(REQUEST) Retype the records word for word, beginning with the line that contains "Click the Waist column header" and continuing through the end of the records, with that line included. Leave the pictures out of your answer.
**********
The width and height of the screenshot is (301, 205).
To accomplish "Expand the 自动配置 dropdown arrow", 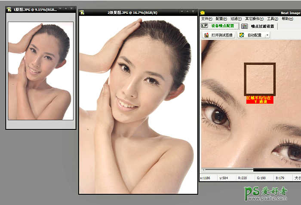I will [x=267, y=35].
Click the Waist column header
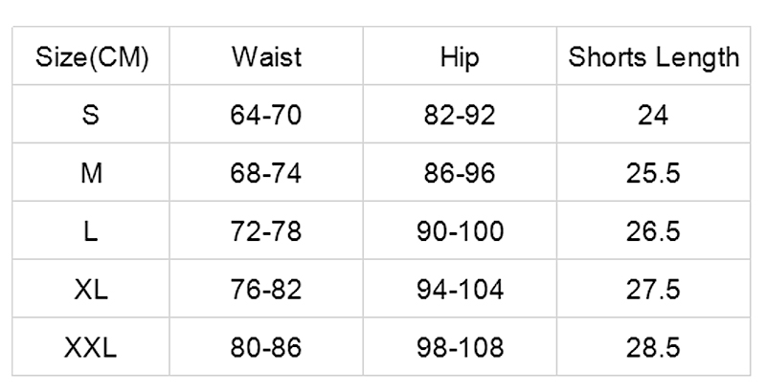Viewport: 766px width, 392px height. [266, 57]
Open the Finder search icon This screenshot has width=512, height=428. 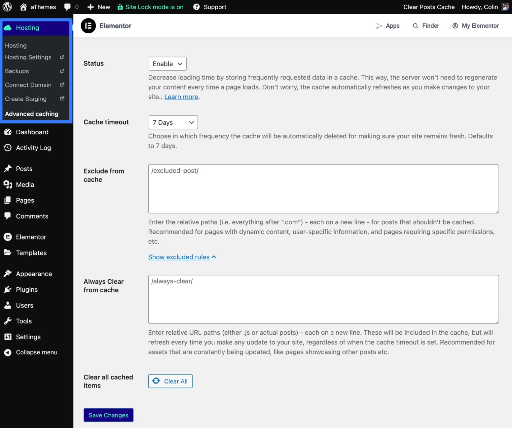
**********
(RESPONSE TO THE TASK)
Click the Waist column header
Viewport: 766px width, 392px height. [266, 57]
Open the Finder search icon This screenshot has width=512, height=428. 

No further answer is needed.